[[ RECORDS TO PROCESS, beginning ]]

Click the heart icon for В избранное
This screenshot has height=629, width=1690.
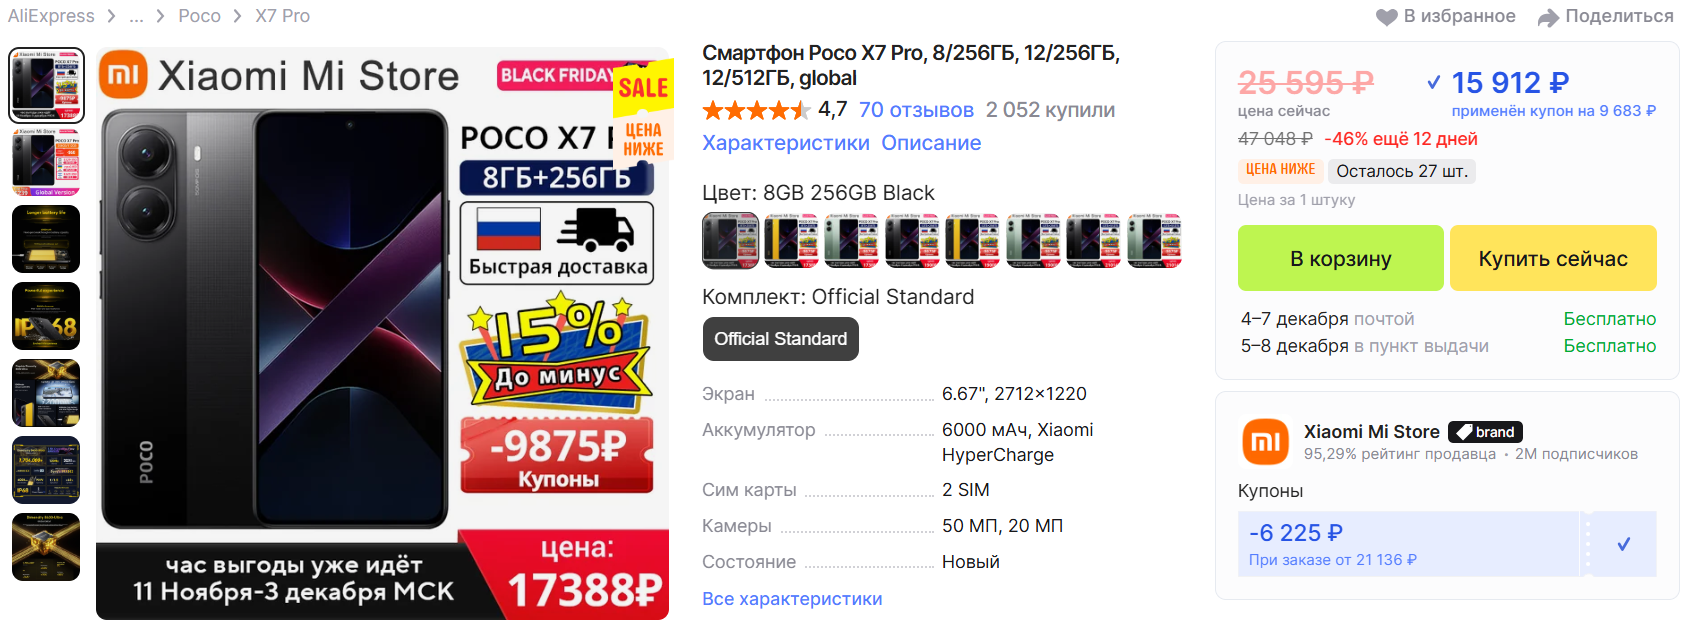(1386, 17)
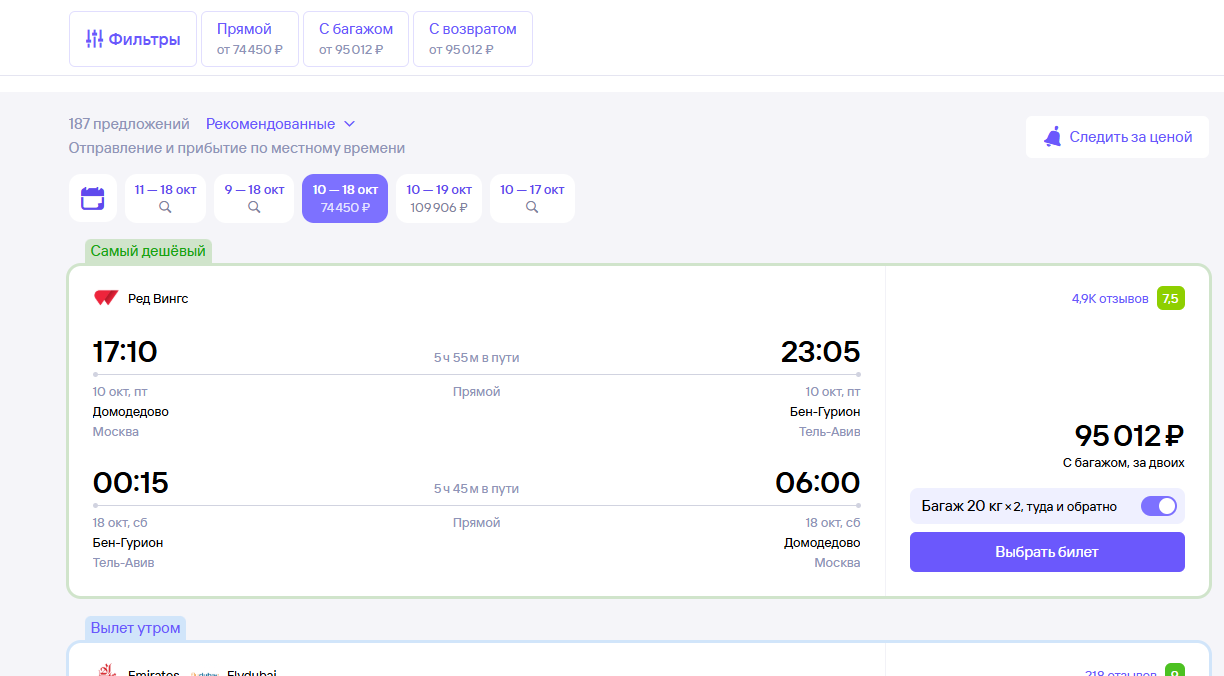Click the Ред Вингс airline logo
Screen dimensions: 1224x676
pyautogui.click(x=106, y=298)
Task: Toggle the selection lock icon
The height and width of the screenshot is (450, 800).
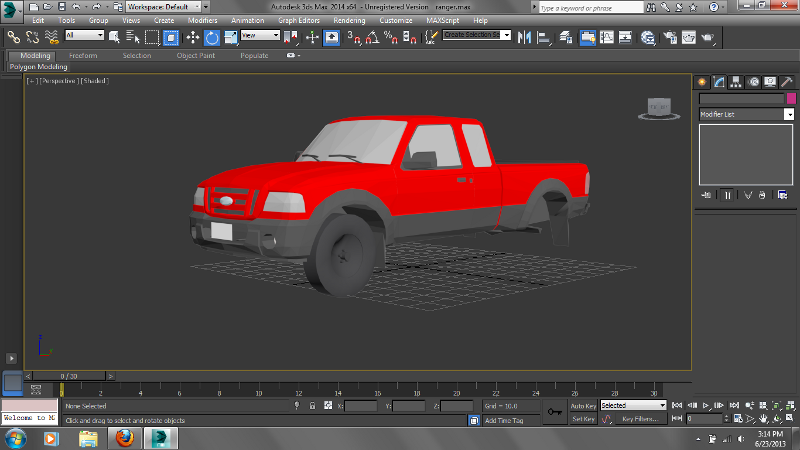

[[ RECORDS TO PROCESS, end ]]

Return each line of the material exactly as written; exclude the pictures.

• [FINISHED EXERCISE]
Click the heart icon for В избранное
This screenshot has height=629, width=1690.
(1386, 17)
Click the Ред Вингс airline logo
Screen dimensions: 1224x676
pyautogui.click(x=106, y=298)
Task: Toggle the selection lock icon
The height and width of the screenshot is (450, 800).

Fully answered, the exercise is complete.